MARLON CHICAS
El tecleño memorioso
“Quien quiera ser grande, que sirva a los demás, No que se sirva de los demás”.
Papa Francisco.
Conversando con mi buen amigo, el escritor Álvaro Darío Lara, recordábamos a un hombre que fue pieza clave para alcanzar el fin de la guerra. Por ello deseo referirme, en esta ocasión, a la insigne personalidad de un eclesiástico que trabajó por el logro de la paz en nuestro país El Salvador, en tiempos convulsos. Esta figura es el querido Pastor, Monseñor Arturo Rivera y Damas, originario de San Esteban Catarina al norte de San Vicente, quien desde su juventud, se dedicó a trabajar por los pobres, siendo fiel a su vocación religiosa, lo que le llevó a ingresar a la Congregación Salesiana.
Años más tarde, su santidad San Juan XXIII, le nombra Obispo Auxiliar de San Salvador, siendo elegido posteriormente por San Pablo VI, en 1977, como Obispo de Santiago de María, cargo que ocupó su antecesor San Óscar Arnulfo Romero. La mano de Dios le llevará a asumir un nuevo reto en su vida sacerdotal, siendo ungido por San Juan Pablo II en el cargo de Administrador Apostólico de la Arquidiócesis de San Salvador, luego será confirmado un 26 de febrero de 1983 como Arzobispo Metropolitano de San Salvador.
Vienen a mi memoria, las ocasiones en que coincidí con él, con motivo de sus visitas a la Comunidad Jesuita de la Iglesia El Carmen de Santa Tecla, ya que este servidor, de niño, fue acólito de dicho templo, asistiéndole en las celebraciones en honor a Nuestra Señora del Carmelo.
Monseñor Rivera era un hombre corpulento, de mirada tierna, voz potente, y de pocas palabras. Iluminado por el Espíritu de Dios exhortaba a la defensa de los derechos humanos de los salvadoreños a través del diálogo, en medio del conflicto armado que desangró al país durante doce largos años.
Recuerdo con cariño la única foto que conservo de mi encuentro con él, en la que al igual que su antecesor Monseñor Romero, me exhortó a cortarme las greñas, mirándome con una sonrisa en sus labios. Años más tarde volvería a cruzarme en su camino durante mis estudios de filosofía en el Seminario Mayor San José de la Montaña.
La paz por fin llegó. Se acallaron los fusiles e inició una incipiente democracia en nuestra patria. Pocos se acuerdan de la valiente decisión y coraje de Monseñor Rivera y su auxiliar cardenal Rosa Chávez durante las difíciles reuniones de diálogo en La Palma, Ayagualo, la Nunciatura Apostólica y otras locaciones.

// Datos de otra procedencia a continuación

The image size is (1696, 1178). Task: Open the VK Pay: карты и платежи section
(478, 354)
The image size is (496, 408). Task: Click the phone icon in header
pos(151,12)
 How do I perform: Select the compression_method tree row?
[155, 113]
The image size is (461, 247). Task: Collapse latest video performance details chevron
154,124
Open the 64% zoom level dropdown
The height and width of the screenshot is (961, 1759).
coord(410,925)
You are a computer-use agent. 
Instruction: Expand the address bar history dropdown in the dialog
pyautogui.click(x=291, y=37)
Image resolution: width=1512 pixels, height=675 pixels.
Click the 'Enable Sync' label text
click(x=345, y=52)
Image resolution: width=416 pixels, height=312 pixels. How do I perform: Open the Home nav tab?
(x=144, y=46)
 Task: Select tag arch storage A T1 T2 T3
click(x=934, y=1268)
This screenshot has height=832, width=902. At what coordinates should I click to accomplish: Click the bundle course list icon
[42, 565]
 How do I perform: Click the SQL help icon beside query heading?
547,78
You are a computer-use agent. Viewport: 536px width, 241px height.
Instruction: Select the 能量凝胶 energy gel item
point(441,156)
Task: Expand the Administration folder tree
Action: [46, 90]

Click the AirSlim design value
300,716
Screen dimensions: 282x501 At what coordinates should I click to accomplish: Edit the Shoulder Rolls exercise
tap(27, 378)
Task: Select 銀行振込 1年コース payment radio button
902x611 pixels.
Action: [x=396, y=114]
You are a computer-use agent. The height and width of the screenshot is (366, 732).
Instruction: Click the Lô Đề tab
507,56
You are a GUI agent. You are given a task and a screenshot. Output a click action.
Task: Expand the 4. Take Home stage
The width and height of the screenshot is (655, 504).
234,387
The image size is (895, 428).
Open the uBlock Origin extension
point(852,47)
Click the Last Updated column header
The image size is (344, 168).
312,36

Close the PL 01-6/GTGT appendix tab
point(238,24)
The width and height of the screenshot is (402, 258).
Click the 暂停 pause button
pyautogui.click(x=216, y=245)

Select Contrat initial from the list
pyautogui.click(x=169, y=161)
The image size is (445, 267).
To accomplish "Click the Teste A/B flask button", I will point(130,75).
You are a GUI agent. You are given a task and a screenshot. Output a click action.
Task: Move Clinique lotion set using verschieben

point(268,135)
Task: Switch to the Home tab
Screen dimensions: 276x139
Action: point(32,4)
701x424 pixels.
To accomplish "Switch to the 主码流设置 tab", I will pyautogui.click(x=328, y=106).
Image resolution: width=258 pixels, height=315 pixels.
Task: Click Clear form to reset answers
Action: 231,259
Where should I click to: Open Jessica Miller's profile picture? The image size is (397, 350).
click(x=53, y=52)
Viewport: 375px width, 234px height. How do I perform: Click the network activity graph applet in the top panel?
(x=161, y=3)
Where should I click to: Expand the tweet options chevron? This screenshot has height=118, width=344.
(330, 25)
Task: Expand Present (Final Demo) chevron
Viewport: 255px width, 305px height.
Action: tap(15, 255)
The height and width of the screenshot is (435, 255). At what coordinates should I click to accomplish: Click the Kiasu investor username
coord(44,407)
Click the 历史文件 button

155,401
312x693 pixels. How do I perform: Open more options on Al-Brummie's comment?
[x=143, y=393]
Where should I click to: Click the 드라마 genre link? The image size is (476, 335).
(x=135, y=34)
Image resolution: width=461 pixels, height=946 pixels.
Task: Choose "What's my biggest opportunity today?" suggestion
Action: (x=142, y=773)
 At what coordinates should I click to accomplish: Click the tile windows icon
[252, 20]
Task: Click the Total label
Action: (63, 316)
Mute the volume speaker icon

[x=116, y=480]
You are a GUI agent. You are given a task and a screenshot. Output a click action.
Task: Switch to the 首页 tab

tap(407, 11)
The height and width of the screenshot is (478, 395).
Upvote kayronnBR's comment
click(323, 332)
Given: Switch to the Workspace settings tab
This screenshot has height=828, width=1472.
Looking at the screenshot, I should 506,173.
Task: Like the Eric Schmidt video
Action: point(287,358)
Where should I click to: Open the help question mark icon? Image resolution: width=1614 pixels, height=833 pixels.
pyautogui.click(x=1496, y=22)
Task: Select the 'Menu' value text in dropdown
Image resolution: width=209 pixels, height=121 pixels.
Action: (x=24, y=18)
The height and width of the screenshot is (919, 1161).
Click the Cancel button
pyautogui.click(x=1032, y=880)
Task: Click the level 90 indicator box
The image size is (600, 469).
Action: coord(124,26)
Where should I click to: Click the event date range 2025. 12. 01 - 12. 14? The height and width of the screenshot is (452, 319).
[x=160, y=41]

La historia salvadoreña registra la aportación a la Paz por parte de Monseñor Rivera. Su importante obra está guardada en la mente y corazón del pueblo. Este reconocimiento se puso de manifiesto en sus honras fúnebres el 26 noviembre de 1994 en la Basílica del Sagrado Corazón de San Salvador.
Sus restos descansan junto a los de su amigo y hermano en la fe, San Óscar Arnulfo Romero, como ejemplos de quienes se entregaron, hasta las últimas consecuencias, por legarnos una sociedad más justa y fraterna.